### To do
Lay out the lines of the records below as a Markdown table with the columns "Row" and "Line", numbering each row and omitting blank lines. Include only the lines from the one containing "Task: Click the dark" through the one containing "pyautogui.click(x=942, y=520)", with both of those lines included.

### Dataset entries

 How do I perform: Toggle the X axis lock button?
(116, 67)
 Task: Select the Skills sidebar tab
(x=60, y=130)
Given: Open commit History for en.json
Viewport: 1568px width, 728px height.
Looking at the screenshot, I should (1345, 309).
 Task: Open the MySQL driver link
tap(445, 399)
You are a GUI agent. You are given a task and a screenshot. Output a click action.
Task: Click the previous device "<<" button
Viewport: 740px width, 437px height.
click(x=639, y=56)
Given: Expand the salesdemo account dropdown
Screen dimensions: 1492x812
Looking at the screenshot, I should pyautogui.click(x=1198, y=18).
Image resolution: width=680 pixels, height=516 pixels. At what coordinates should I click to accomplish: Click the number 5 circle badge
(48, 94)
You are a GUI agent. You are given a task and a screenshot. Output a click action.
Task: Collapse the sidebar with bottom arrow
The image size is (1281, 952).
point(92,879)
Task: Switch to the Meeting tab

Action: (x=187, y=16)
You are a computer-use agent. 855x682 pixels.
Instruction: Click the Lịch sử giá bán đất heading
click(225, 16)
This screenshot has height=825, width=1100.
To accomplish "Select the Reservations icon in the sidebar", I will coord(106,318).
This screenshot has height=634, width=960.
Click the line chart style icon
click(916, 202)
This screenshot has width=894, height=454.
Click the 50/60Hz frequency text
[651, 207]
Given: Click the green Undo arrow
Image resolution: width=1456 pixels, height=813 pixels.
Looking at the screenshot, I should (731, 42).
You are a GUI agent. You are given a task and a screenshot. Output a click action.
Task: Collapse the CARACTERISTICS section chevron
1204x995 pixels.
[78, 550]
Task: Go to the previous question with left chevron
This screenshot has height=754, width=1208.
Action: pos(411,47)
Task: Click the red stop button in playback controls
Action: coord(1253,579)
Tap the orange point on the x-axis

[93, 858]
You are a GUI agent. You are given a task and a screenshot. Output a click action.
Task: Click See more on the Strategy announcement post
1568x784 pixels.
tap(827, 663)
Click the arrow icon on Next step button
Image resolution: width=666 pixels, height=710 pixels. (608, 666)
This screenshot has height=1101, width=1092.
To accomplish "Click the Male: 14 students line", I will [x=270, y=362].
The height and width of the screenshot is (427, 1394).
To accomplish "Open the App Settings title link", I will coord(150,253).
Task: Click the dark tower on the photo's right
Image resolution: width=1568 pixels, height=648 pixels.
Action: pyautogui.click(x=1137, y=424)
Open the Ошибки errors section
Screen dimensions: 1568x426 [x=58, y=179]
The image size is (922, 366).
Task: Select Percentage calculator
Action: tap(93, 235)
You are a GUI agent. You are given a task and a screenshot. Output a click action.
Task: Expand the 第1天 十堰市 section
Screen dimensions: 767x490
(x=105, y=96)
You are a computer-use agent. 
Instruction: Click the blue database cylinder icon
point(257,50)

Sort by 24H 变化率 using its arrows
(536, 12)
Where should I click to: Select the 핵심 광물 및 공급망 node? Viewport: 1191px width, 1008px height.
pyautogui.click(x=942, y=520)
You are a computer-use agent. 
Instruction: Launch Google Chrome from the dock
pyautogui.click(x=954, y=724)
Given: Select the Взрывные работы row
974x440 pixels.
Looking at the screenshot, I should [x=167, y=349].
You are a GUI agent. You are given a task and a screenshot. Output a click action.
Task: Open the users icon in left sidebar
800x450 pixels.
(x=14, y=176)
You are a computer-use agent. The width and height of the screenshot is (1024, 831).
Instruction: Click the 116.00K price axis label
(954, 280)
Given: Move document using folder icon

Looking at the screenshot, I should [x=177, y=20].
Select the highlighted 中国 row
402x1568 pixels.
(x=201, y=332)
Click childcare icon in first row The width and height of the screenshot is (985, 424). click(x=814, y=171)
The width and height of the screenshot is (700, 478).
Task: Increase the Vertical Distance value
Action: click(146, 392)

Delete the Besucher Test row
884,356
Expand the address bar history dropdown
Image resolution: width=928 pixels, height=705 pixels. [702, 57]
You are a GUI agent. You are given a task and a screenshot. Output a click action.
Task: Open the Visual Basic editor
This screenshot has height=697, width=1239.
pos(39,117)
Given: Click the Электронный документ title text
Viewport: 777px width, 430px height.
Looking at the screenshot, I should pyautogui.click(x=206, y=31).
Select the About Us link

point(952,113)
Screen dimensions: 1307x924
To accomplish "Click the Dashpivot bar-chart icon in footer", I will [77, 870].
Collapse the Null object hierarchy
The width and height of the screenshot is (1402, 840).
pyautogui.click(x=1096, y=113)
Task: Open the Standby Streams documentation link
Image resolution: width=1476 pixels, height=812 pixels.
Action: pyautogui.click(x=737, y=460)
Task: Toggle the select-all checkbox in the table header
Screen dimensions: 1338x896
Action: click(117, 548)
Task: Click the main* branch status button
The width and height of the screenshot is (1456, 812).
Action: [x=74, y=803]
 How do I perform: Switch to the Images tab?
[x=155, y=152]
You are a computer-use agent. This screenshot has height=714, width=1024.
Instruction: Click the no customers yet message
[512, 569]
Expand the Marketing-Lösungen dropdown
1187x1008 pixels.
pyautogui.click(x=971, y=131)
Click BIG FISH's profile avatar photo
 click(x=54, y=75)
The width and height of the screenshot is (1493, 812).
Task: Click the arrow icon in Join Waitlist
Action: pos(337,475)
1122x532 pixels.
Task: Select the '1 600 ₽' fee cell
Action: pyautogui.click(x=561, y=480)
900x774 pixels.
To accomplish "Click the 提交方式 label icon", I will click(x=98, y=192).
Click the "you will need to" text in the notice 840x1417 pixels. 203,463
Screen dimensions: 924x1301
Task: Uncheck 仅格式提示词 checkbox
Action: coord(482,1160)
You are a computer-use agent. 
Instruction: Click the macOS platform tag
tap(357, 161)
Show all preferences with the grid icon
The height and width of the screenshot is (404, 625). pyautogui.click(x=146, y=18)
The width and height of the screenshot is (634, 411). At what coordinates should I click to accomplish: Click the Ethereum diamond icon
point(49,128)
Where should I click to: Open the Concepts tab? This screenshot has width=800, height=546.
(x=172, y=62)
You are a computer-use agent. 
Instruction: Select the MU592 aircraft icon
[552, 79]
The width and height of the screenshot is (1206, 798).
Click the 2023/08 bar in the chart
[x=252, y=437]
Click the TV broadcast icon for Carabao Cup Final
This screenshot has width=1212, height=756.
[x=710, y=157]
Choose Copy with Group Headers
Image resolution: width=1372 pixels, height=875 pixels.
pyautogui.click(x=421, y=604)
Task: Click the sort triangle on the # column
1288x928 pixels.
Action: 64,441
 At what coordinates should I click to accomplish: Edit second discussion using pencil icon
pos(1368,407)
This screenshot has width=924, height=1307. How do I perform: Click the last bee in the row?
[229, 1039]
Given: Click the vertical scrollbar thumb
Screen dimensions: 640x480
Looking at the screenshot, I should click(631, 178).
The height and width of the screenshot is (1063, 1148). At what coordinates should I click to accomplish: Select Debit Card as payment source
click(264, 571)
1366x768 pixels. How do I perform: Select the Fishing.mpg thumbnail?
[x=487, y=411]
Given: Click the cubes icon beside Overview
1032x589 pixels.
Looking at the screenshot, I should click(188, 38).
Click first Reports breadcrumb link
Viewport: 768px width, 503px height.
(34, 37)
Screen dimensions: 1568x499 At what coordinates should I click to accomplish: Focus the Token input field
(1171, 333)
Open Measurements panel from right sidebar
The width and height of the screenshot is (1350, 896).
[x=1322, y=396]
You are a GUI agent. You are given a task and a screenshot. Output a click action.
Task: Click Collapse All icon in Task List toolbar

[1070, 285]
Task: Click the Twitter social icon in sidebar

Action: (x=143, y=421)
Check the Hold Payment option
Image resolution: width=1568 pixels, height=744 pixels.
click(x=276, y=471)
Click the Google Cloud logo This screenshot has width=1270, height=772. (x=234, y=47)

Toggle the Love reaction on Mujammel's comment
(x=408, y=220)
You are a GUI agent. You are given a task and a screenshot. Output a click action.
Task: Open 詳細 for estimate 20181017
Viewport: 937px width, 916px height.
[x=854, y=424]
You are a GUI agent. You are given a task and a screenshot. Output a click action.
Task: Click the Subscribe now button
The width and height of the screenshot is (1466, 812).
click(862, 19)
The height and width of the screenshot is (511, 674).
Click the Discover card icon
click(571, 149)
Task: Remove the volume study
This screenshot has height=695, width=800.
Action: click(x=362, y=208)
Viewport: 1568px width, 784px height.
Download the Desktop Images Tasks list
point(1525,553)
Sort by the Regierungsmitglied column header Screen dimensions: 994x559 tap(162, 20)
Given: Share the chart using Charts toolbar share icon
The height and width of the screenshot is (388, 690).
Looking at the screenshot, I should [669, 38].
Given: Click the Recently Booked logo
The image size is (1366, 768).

### Full answer
| Row | Line |
|---|---|
| 1 | Task: Click the dark tower on the photo's right |
| 2 | Image resolution: width=1568 pixels, height=648 pixels. |
| 3 | Action: pyautogui.click(x=1137, y=424) |
| 4 | Open the Ошибки errors section |
| 5 | Screen dimensions: 1568x426 [x=58, y=179] |
| 6 | The image size is (922, 366). |
| 7 | Task: Select Percentage calculator |
| 8 | Action: tap(93, 235) |
| 9 | You are a GUI agent. You are given a task and a screenshot. Output a click action. |
| 10 | Task: Expand the 第1天 十堰市 section |
| 11 | Screen dimensions: 767x490 |
| 12 | (x=105, y=96) |
| 13 | You are a computer-use agent.  |
| 14 | Instruction: Click the blue database cylinder icon |
| 15 | point(257,50) |
| 16 | Sort by 24H 变化率 using its arrows |
| 17 | (536, 12) |
| 18 | Where should I click to: Select the 핵심 광물 및 공급망 node? Viewport: 1191px width, 1008px height. |
| 19 | pyautogui.click(x=942, y=520) |